As Washington Mutual leaves, JPMorgan wins

  • Associated Press
  • Friday, September 26, 2008 8:13pm
  • Business

WASHINGTON — The government’s seizure and sale of Washington Mutual Inc. eases pressure on a federal fund that insures Americans’ bank deposits and places a high-stakes opportunity — with minimal risk — into the hands of ­JPMorgan Chase &Co. Inc.

The CEO of WaMu, Alan Fishman, is entitled to more than $13 million in severance and bonus pay. U.S. taxpayers, meantime, could end up shouldering billions of dollars worth of shaky mortgages and other investments that contributed to WaMu’s demise.

Such a scenario assumes the massive bailout proposed by Treasury Secretary Henry Paulson, or something like it, will be approved and JPMorgan will sell WaMu’s least desirable assets to the government.

For its $1.9 billion investment, JPMorgan gets control of the nation’s largest thrift — more than 5,000 branches in 23 states.
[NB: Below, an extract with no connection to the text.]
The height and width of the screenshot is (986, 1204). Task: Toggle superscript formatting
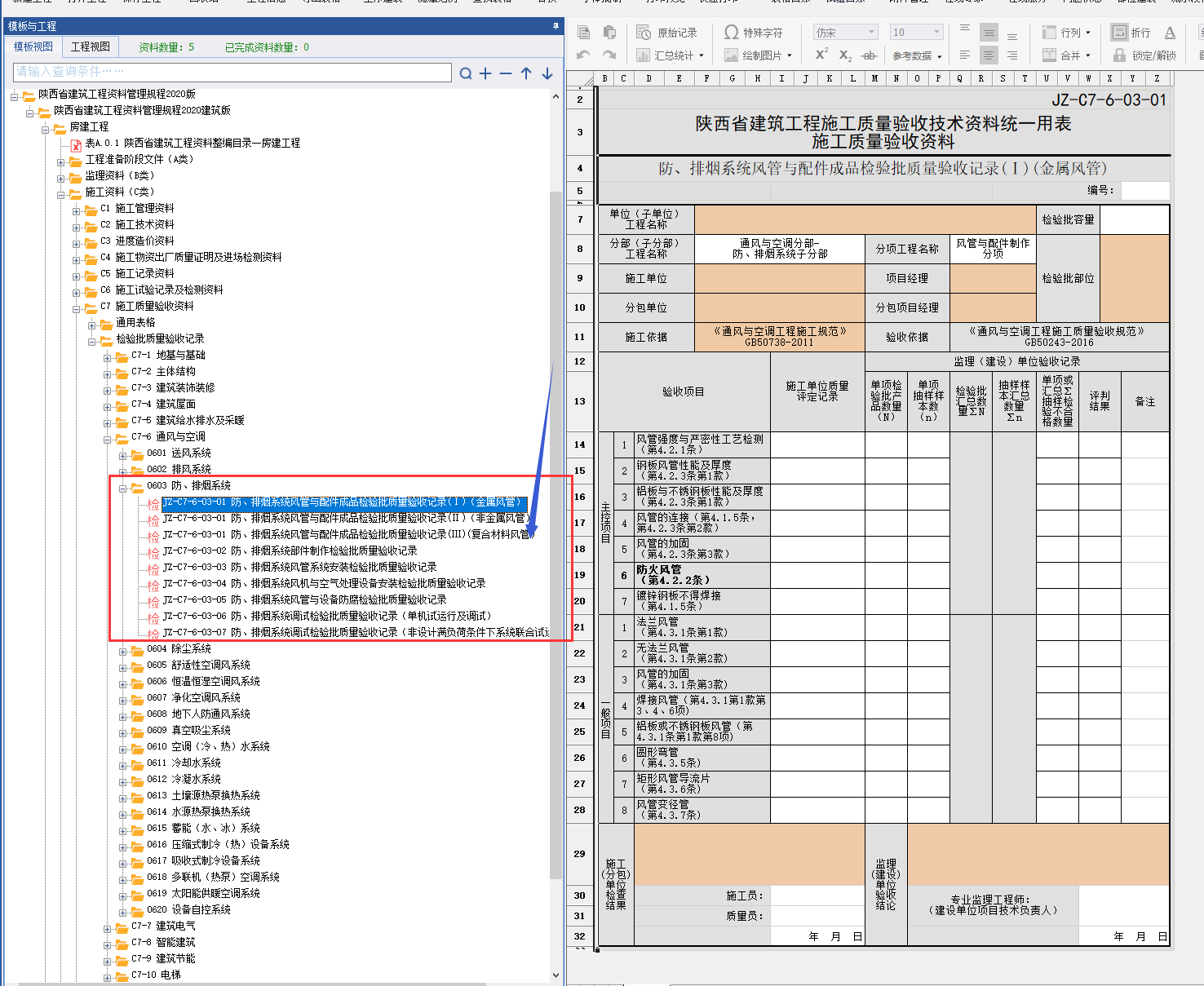(x=821, y=55)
It also assumes a highly stressed loan portfolio that could result in a $31 billion write-down.

But JPMorgan looks like a real winner in the deal.

Its $98.7 billion in capital assets put it in a good position to handle a financial hit, and it could limit such problems by taking advantage of a Paulson-like bailout plan.

“I don’t think they need the government bailout to make WaMu work,” said Len Blum, managing director of Westwood Capital. “They have the capital, they have the strength to hold those assets and take the write down.”

Blum also expects the bank to benefit from the bailout in a more indirect way — as strong banks will prosper in a more stable market environment.

Government officials downplayed WaMu’s failure Thursday, saying the purchase means customers don’t have to worry about the bank’s solvency any longer.

WaMu’s seizure by the government before the sale, however, means all shareholders’ equity in WaMu was wiped out. Seattle-based WaMu, founded in 1889, is the largest bank to fail by far in the country’s history. Its $307 billion in assets eclipse those of Continental Illinois National Bank, which failed in 1984 with $40 billion in assets; adjusted for 2008 dollars, its assets totaled $67.7 billion.

Because of WaMu’s souring mortgages and other risky debt, JPMorgan plans to write down WaMu’s loan portfolio by about $31 billion — a figure that could change if the government goes through with its bailout plan and JPMorgan decides to take advantage of it.

JPMorgan Chase is now the second-largest bank in the United States after Bank of America Corp., which recently bought Merrill Lynch in a flurry of events that included Lehman Brothers Holdings Inc. going bankrupt and American International Group Inc., the world’s largest insurer, getting taken over by the government.

Its stock rose in midday trading Friday on the New York Stock Exchange, gaining $1.90, or 4.37 percent, to $45.36.

Jim Wilcox, a finance professor at the University of California Berkeley’s Haas School of Business, said he believes ­JPMorgan based its acquisition of WaMu on the assumption that a Paulson-like bailout plan would pass.

In a booming vote of confidence in JPMorgan’s action, investors bought 246.9 million new shares on Friday at $40.50 apiece, a 7 percent discount to Thursday’s closing price of $43.46. JPMorgan raised gross proceeds of $10 billion from the offering, well above the $8 billion it had originally planned to raise.

Ultimately, though, JPMorgan has taken a gamble.

There is still a risk that the bank will be forced to write down more than $31 billion on the troubled assets it acquired, said Donn Vickrey, co-founder of Gradient Analytics. “But I just think it’s a gamble worth taking and they have the capital to handle it if it does become worse,” he said.

Washington Mutual’s lucrative deposits outweigh any risk due to the write-down, Vickrey said. And, in the end, if the bank actually ends up making a little money on the loans, that’s just a bonus, he said.

For the Federal Deposit Insurance Corp., the near-term financial threat posed by WaMu’s failure drove the agency to expedite a seizure and sale.

“It was unique in its size and exposure to higher risk mortgages and the distressed housing market,” Sheila Bair, the chairman of the FDIC, said in a conference call Thursday. “This is the big one that everybody was worried about.”

The FDIC’s insurance fund, which depends on premiums paid by U.S. banks and thrifts, is at around $45.2 billion — below the minimum target level set by Congress. The fund took an $8.9 billion hit from the collapse of Pasadena, Calif.-based IndyMac, which had $32 billion in assets and some analysts had estimated that a failure of WaMu could cost the insurance fund tens of billions of dollars.

The size of the insurance fund is still a concern, however. Thirteen federally insured banks and thrifts have succumbed so far this year, and more are expected to fail as the mortgage crisis continues to reverberate across the industry.